Vielleicht mal nachschauen wie viel Volt auf der CPU ist.
Wie viel Wärmeleitpaste hast du aufgetragen?


----------



## Leandros (13. Januar 2011)

@ Doc Bakterius: Ist ein Antec 902 mit zwei 120mm Lüfter an der Front die Luft rein pusten. 1x 120mm hinten der luft raus pustet und einem 200mm oben der auch luft rauspustet. Der Lüfter vom Mugen sitzt so, das der richtung HDD Käfig zeigt. Also die Luft in die richtung, des Lüfters an der Rückwand pustet. 
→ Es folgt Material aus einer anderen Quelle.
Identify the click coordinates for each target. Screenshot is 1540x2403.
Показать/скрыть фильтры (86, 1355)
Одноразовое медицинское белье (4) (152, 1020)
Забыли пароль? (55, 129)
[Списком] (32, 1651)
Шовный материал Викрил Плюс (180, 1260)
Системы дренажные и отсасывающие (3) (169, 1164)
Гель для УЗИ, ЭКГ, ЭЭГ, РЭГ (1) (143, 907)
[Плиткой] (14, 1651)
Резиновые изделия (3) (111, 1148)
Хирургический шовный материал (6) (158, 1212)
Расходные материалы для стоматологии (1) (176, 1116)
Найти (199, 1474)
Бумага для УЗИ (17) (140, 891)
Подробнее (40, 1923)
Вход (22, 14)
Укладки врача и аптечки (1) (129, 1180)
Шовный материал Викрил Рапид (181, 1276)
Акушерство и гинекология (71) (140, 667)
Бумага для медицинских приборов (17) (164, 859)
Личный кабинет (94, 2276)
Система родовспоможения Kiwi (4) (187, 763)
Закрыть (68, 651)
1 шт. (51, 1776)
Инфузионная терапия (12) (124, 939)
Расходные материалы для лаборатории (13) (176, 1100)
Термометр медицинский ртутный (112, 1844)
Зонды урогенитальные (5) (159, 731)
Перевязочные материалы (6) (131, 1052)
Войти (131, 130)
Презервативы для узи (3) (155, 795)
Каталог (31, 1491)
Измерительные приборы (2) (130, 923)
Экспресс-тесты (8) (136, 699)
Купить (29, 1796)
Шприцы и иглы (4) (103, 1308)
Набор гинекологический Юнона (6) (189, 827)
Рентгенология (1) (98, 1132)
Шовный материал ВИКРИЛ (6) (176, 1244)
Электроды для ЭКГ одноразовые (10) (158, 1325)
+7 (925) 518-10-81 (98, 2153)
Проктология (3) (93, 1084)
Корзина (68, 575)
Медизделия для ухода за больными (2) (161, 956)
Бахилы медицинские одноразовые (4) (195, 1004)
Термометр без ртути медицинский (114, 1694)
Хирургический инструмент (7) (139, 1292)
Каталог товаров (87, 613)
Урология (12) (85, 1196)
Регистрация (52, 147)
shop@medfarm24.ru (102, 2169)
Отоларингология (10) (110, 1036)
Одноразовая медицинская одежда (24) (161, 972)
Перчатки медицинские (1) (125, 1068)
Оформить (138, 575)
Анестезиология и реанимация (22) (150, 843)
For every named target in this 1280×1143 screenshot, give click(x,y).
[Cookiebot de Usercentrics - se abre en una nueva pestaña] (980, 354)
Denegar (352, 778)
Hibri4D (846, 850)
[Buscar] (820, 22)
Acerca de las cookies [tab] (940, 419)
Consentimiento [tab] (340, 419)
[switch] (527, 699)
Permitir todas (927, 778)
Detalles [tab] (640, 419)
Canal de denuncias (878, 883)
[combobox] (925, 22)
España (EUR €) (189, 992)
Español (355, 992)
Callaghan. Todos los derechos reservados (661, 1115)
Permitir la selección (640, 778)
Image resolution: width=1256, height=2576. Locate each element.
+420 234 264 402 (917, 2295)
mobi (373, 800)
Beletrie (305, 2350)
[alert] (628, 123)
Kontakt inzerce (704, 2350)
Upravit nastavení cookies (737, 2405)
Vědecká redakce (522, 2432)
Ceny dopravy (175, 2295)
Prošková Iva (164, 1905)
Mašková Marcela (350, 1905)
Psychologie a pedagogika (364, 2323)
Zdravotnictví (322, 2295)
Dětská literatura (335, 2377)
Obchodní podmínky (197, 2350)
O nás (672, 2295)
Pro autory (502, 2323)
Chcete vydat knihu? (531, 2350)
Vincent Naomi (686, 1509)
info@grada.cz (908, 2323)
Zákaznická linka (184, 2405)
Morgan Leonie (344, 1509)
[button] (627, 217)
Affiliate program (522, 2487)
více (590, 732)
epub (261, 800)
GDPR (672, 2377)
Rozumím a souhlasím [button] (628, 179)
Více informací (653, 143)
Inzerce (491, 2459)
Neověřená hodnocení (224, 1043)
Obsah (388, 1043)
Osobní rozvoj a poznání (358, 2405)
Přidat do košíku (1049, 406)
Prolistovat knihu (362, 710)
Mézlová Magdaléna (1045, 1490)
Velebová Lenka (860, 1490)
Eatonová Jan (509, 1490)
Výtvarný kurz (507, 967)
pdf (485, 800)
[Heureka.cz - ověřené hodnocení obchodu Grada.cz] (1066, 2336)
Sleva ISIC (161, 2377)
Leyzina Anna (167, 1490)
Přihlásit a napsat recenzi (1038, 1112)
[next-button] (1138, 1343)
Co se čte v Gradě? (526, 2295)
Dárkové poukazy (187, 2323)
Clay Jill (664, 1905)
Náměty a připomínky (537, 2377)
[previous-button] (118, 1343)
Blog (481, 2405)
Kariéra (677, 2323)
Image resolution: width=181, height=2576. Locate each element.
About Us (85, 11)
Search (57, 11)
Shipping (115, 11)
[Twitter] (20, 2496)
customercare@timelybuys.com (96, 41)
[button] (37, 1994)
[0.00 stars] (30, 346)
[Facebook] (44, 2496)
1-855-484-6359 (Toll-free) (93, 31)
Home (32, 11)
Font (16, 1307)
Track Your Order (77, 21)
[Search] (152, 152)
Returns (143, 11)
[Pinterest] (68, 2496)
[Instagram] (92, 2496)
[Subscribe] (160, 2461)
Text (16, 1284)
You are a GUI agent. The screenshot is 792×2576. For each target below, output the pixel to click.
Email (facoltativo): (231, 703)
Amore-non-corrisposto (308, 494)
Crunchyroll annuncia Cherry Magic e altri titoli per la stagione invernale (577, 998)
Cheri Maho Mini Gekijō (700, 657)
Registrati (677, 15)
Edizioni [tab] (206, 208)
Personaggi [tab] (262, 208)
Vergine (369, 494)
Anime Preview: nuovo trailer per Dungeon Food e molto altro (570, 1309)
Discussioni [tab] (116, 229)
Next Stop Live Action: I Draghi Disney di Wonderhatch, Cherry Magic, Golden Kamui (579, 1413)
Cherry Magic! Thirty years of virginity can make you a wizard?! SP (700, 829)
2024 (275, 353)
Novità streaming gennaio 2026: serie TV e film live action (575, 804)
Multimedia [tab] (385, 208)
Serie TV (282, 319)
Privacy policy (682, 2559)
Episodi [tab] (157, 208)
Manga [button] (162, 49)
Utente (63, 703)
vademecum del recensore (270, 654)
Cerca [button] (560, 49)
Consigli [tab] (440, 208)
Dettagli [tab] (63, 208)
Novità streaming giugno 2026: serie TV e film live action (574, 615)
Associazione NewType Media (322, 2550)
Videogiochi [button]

@ExX: Momentan habe ich 30% Auslastung und eine Core Voltage von 1.416V Taktrate: 3684.4 MHz Multi: 17x


----------



## >ExX< (13. Januar 2011)

1.416V ist nen bisschen hoch für dieAuslastung oder?
mein 955er BE hat unter Last 1,3V


----------



## Leandros (13. Januar 2011)

Sind diese 0.1V dieser Temperatur unterschied?


----------



## Dr Bakterius (13. Januar 2011)

Ich würde mal testen den Lüfter im Deckel zu deaktivieren zur Probe, um zu sehen ob er den Luftstrom vielleicht negativ beeinflußt


----------



## jovialgent81 (13. Januar 2011)

Die Spannung ist definitiv zu hoch!
Habe meinen X3@X4 auf 3,4 Ghz mit 1,375 V laufen. Standard müsste 1,3 V sein.
Hast du vielleicht mal im Bios rumgespielt? Oder Vielleicht viel Nahe liegender in AMD Overdrive?
Vielleicht solltest du auch mal ein Bios-Update machen.


----------



## Leandros (13. Januar 2011)

jovialgent81 schrieb:


> Die Spannung ist definitiv zu hoch!
> Habe meinen X3@X4 auf 3,4 Ghz mit 1,375 V laufen. Standard müsste 1,3 V sein.
> Hast du vielleicht mal im Bios rumgespielt? Oder Vielleicht viel Nahe liegender in AMD Overdrive?
> Vielleicht solltest du auch mal ein Bios-Update machen.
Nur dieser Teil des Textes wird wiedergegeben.